У него полон дом народу, он живет в деревне, он бывает у священника, у кабатчика, у станового, кругом него живут крестьяне, — но каждый из них, как это одинокое колесцо, как этот пыхтящий поратень, как этот крючок, долбящий железным носом по железу, прикован, как и Пищиков, к своему горю, к своему делу, к кабаку, к пашне, к требам и т. д. Это — не камни, не звери, нет, это люди, — каждый поодиночке, как винты, гайки и поршни на фабрике, находящейся без работы, томящиеся в обилии и тяготе своих крошечных печалей и забот, без умолку толкущиеся в своих выше головы кажущихся горестях; но между всеми ими нет ничего связующего, нет этого приводного ремня, который, связывая отдельное колесцо с общим механизмом, ставил бы мои печали и желания в связи с печалями и желаниями соседей и, сливая их, ставил бы над всеми нами общие, понятные всем одинаково и одинаково обязательные цели. «Один на один», «с глазу на глаз», «с самим собой», с своими радостями, с своими печалями, с своими дурными, злыми и добрыми желаниями, с муками или мелочами своей души, — вот характернейшая черта «безвременья», результат искусственно, с огромными, нечеловеческими усилиями оборванной связи, разрезанного нерва, который на наших глазах так животворно соединял когда-то «меня», отдельного человека, со всем человечеством вообще и со всей русской землей в частности.

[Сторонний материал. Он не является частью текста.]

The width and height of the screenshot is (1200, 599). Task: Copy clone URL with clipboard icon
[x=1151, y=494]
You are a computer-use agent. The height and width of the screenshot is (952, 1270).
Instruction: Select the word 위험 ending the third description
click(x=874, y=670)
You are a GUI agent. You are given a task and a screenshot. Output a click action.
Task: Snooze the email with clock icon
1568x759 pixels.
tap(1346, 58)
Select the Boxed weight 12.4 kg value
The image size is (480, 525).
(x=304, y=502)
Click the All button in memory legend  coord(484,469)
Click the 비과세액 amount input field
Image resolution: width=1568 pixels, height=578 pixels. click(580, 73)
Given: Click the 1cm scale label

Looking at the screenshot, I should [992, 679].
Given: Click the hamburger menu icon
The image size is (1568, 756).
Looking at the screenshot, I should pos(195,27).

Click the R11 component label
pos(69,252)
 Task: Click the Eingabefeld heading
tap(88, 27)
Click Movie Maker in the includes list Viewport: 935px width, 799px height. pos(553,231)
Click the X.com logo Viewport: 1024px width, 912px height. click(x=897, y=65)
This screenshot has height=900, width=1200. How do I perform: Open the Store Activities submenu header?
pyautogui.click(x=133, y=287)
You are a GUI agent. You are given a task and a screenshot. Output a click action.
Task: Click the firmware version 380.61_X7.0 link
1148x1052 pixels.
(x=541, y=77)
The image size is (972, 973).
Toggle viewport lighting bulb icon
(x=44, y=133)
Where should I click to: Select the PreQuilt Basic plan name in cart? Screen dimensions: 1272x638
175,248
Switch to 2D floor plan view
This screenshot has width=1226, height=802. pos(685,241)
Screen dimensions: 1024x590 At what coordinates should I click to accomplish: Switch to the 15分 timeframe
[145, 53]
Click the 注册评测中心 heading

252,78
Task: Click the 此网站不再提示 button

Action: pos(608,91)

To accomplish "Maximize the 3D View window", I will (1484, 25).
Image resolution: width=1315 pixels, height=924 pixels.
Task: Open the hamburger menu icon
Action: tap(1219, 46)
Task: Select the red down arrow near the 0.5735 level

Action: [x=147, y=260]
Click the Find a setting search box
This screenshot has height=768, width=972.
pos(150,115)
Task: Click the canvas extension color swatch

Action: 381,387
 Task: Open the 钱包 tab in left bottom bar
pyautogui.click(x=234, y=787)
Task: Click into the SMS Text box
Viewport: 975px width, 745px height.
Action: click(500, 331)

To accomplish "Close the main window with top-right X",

Ничтожный провинциальный писарек Пищиков, которому предстояло бы существовать доходами в квартале, кляузами и т. д., неожиданно делается богачом, женится на богатой, получает любящую и преданную жену. Не случись этого, он бы из простого желания получить с мужика за аблакатскую практику рубль должен бы быть скромным, должен бы был «держать себя» прилично, хотя мало-мальски должен бы был «ломать голову» над чужими делами, чтобы, получив вознаграждение, отвести и свою душу где-нибудь в кабаке, в трактире. Но вот обстоятельства его сложились так счастливо, что уже ему не надобно так или иначе «держать себя», думать о чужих делах, хотя бы из-за денег, — и он оказывается в безвоздушном пространстве.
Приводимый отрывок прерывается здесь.